Exercise details:
Copy exactly the lines of the data below that run from the line holding "LXQt Theme icon" through the line holding "Task: Click the building", both ends included.

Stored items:

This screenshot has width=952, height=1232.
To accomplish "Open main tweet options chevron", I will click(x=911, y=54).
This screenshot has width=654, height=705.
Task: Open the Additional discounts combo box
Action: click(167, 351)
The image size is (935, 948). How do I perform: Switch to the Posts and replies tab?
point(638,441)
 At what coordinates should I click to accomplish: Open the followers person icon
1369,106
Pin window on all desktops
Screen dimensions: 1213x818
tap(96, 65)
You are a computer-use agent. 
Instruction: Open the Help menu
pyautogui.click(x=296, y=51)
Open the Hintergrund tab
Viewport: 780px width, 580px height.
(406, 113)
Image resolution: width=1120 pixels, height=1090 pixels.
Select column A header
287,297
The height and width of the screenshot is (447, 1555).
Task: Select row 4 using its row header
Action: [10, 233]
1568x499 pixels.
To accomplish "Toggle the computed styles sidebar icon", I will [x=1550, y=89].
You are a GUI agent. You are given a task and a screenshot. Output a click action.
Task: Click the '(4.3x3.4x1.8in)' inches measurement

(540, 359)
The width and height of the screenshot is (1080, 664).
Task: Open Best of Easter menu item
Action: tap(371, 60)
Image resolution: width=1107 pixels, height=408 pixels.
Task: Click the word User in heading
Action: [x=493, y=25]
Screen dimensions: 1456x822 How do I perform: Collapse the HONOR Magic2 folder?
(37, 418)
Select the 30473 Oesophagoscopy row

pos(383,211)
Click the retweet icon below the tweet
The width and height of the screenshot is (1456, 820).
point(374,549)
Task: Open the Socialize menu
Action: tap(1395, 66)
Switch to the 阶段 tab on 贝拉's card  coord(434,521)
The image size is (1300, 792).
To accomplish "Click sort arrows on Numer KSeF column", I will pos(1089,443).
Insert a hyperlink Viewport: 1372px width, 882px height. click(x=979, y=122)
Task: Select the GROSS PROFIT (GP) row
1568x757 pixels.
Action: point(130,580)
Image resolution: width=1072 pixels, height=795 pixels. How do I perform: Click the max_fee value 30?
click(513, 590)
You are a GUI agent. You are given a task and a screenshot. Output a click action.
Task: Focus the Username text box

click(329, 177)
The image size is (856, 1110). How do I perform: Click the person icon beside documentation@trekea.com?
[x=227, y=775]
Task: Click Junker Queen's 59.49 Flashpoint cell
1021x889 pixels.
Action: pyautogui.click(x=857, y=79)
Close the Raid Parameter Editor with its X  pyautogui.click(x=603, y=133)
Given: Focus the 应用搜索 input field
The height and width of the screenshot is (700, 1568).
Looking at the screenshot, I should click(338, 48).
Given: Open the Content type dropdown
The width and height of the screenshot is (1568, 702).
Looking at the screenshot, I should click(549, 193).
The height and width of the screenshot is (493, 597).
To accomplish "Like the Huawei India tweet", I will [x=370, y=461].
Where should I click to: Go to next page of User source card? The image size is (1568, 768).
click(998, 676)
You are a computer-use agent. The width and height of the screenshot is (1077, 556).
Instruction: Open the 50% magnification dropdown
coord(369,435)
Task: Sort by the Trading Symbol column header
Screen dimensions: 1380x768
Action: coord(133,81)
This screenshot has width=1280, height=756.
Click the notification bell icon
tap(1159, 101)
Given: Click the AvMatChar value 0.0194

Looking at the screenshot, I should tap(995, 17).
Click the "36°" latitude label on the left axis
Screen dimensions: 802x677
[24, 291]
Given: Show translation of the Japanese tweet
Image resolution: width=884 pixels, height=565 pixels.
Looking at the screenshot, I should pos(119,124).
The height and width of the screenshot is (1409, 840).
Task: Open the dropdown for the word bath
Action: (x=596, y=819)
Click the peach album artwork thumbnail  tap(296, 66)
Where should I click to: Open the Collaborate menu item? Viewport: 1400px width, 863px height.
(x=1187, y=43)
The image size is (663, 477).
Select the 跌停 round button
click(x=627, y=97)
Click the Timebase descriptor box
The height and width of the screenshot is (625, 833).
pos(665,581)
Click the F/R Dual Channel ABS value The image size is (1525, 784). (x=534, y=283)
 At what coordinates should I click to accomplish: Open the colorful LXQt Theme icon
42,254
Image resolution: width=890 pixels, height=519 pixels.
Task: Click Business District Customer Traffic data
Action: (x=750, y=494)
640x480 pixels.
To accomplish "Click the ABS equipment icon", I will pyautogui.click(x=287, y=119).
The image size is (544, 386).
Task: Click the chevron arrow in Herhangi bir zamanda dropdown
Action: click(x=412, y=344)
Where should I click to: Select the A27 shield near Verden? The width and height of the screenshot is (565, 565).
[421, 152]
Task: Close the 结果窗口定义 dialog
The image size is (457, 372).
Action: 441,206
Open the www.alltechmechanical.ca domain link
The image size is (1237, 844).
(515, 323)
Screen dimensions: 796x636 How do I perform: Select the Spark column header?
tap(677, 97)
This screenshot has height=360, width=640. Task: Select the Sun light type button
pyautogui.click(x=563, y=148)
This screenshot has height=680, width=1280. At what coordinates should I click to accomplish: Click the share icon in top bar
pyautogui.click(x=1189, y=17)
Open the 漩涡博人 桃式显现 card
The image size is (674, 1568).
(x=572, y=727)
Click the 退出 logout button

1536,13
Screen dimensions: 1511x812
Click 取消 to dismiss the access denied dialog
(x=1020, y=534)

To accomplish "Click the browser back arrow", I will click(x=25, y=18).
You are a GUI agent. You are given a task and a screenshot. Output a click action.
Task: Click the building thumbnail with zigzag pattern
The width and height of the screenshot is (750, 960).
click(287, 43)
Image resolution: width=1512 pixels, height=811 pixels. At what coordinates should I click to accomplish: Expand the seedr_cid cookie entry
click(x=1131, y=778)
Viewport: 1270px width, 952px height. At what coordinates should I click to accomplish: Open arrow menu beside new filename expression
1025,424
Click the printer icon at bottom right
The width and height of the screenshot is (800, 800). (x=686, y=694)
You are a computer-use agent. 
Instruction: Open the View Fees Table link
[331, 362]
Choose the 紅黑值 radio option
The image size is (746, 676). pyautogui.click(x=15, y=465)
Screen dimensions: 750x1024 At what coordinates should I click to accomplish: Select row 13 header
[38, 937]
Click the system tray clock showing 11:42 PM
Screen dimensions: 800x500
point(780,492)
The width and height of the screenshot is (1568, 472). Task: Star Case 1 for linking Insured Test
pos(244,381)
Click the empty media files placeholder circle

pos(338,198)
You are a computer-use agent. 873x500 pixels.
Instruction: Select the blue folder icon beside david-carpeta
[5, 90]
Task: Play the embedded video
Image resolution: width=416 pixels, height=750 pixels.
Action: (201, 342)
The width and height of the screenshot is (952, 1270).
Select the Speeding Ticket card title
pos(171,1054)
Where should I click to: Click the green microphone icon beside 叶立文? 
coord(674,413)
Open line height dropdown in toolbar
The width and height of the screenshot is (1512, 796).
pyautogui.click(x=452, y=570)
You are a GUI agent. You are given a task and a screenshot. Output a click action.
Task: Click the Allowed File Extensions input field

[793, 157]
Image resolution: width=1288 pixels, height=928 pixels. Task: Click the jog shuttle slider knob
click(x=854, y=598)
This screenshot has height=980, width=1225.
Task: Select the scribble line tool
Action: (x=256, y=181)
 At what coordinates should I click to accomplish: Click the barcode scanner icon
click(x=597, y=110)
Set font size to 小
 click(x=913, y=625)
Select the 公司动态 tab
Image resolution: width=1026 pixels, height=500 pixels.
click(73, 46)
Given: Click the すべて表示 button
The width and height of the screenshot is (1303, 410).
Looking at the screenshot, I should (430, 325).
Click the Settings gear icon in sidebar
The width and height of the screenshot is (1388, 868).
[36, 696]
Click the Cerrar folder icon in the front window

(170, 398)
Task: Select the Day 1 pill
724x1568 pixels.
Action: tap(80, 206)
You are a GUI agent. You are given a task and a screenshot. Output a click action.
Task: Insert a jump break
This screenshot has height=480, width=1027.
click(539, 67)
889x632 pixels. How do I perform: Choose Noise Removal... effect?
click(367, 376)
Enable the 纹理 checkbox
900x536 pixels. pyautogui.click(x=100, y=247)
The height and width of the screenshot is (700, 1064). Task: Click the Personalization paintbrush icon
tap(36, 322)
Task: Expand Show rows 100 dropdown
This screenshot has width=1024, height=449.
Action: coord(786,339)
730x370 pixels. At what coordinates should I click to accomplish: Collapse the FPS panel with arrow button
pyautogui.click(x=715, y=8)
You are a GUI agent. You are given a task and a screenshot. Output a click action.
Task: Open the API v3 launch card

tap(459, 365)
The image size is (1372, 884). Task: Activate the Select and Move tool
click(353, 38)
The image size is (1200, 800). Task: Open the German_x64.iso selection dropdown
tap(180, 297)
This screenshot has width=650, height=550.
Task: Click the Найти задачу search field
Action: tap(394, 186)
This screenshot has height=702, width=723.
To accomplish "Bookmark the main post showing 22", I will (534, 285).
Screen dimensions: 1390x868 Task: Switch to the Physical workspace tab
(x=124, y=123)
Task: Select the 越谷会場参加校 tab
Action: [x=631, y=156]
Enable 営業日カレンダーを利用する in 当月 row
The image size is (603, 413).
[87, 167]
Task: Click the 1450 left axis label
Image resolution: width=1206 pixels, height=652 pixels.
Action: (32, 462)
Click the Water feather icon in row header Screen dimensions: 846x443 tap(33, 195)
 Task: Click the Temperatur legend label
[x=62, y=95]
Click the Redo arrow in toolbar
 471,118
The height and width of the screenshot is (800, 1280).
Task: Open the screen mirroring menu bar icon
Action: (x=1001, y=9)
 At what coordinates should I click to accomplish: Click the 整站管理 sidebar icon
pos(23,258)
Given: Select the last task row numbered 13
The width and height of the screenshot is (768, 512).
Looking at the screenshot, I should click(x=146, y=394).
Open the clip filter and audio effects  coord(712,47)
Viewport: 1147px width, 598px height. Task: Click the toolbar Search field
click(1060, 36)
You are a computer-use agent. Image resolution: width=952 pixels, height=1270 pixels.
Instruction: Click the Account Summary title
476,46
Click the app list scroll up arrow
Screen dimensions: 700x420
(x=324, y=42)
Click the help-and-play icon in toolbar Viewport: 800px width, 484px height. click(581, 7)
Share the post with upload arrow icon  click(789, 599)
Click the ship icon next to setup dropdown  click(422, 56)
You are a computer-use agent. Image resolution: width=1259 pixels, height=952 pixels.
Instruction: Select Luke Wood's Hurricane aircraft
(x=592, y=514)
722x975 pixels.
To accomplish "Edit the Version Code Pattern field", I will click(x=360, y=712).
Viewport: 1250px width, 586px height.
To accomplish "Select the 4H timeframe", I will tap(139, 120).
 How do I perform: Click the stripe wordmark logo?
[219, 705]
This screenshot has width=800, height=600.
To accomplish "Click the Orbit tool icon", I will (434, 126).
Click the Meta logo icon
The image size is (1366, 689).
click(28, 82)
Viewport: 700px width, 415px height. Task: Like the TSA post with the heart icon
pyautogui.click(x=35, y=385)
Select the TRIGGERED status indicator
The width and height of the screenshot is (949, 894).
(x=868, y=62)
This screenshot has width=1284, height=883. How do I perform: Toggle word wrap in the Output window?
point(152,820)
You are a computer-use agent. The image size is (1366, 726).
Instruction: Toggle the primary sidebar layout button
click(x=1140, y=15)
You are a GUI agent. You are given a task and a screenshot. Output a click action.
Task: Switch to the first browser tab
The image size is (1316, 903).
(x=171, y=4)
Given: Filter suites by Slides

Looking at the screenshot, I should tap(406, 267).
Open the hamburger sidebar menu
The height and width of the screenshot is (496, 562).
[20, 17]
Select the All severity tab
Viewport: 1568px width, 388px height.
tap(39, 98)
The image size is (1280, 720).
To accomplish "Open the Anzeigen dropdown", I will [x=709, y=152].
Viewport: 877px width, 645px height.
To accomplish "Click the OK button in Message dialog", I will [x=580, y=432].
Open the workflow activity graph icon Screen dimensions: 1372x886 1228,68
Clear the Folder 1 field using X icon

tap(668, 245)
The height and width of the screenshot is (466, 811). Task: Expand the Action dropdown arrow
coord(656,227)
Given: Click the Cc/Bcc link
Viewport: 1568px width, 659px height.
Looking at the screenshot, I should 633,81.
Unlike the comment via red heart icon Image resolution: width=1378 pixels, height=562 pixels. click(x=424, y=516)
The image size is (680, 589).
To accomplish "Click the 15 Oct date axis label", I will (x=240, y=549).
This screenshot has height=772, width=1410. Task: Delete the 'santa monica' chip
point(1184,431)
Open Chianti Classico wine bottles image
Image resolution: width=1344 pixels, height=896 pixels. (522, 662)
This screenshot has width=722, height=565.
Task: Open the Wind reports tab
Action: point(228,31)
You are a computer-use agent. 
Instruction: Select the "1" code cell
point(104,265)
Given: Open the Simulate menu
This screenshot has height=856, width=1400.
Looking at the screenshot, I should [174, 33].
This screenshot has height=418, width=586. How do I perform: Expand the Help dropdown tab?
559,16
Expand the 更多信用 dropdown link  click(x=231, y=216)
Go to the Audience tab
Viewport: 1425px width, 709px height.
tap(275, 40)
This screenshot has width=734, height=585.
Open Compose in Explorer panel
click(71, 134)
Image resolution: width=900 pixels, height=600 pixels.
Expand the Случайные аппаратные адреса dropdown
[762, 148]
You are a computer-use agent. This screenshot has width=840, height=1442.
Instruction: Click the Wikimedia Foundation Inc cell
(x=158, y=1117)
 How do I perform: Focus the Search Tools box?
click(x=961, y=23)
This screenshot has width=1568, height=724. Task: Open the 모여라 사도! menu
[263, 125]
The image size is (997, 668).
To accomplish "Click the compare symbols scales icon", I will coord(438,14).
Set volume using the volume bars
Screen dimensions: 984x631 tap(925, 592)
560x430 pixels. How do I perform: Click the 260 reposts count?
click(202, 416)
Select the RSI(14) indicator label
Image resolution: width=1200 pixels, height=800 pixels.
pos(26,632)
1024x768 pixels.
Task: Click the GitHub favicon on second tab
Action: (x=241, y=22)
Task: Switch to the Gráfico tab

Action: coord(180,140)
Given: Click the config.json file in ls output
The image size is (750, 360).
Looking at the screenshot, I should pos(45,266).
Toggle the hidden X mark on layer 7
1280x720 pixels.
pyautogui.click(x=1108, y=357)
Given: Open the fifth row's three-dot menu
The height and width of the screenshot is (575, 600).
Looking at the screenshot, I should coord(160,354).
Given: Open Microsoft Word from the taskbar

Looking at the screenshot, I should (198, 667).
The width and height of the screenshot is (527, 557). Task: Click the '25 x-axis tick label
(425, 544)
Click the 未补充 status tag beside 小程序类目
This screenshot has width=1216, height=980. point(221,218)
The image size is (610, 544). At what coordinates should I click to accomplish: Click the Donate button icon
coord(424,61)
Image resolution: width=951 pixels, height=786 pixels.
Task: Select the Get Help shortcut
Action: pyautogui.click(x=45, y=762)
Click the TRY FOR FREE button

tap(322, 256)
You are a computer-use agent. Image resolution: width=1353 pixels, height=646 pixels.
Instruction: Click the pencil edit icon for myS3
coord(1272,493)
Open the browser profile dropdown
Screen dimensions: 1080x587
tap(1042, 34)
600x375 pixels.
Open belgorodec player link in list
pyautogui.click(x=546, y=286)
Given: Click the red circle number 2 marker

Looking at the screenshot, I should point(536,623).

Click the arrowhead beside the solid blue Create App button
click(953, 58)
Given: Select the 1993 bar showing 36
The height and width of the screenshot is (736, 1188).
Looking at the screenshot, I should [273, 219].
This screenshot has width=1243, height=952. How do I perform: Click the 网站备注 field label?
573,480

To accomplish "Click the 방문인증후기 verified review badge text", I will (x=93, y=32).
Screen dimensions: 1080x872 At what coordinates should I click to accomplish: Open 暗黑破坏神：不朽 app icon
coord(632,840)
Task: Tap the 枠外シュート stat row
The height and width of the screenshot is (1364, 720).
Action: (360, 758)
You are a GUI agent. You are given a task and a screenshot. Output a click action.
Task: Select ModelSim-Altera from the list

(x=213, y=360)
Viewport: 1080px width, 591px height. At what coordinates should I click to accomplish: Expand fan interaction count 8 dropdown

Exercise result:
 At what coordinates should I click to accomplish: Open the colorful LXQt Theme icon
42,254
Image resolution: width=890 pixels, height=519 pixels.
Task: Click Business District Customer Traffic data
Action: (x=750, y=494)
640x480 pixels.
To accomplish "Click the ABS equipment icon", I will pyautogui.click(x=287, y=119).
The image size is (544, 386).
Task: Click the chevron arrow in Herhangi bir zamanda dropdown
Action: click(x=412, y=344)
Where should I click to: Select the A27 shield near Verden? The width and height of the screenshot is (565, 565).
[421, 152]
Task: Close the 结果窗口定义 dialog
The image size is (457, 372).
Action: 441,206
Open the www.alltechmechanical.ca domain link
The image size is (1237, 844).
(515, 323)
Screen dimensions: 796x636 How do I perform: Select the Spark column header?
tap(677, 97)
This screenshot has height=360, width=640. Task: Select the Sun light type button
pyautogui.click(x=563, y=148)
This screenshot has height=680, width=1280. At what coordinates should I click to accomplish: Click the share icon in top bar
pyautogui.click(x=1189, y=17)
Open the 漩涡博人 桃式显现 card
The image size is (674, 1568).
(x=572, y=727)
Click the 退出 logout button

1536,13
Screen dimensions: 1511x812
Click 取消 to dismiss the access denied dialog
(x=1020, y=534)

To accomplish "Click the browser back arrow", I will click(x=25, y=18).
You are a GUI agent. You are given a task and a screenshot. Output a click action.
Task: Click the building thumbnail with zigzag pattern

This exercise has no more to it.